_WHAT IS EXPECTED_: How many lines of the material below contain the word "want"? Reply with the number only.

_Target position records_:
--- START ---
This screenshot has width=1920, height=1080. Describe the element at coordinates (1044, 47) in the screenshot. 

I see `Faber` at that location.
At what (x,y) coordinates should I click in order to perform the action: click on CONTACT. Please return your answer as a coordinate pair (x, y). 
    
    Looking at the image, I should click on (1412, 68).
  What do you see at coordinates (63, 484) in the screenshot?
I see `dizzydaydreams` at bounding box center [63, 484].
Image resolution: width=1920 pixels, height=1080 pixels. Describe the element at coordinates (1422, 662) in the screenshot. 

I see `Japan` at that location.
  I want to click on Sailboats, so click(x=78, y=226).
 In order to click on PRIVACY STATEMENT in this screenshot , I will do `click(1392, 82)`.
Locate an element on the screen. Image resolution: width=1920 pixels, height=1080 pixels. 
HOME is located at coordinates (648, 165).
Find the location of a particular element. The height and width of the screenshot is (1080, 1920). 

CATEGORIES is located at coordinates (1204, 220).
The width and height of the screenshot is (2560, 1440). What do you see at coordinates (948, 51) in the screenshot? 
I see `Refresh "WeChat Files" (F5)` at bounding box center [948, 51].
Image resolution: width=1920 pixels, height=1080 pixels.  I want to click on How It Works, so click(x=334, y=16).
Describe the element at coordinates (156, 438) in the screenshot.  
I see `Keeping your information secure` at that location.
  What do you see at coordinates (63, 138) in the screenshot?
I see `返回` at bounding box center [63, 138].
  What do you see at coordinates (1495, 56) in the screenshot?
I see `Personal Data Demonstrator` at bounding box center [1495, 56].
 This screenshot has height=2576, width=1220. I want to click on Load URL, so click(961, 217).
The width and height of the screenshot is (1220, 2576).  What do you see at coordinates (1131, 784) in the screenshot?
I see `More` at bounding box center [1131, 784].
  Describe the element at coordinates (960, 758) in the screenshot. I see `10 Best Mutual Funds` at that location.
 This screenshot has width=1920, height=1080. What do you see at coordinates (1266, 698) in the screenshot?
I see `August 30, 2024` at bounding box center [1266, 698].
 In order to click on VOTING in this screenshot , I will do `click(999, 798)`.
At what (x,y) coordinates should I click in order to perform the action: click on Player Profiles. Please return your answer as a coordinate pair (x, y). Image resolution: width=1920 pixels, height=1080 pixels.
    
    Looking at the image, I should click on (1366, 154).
--- END ---
_OUTPUT FOR THIS EXERCISE_: 3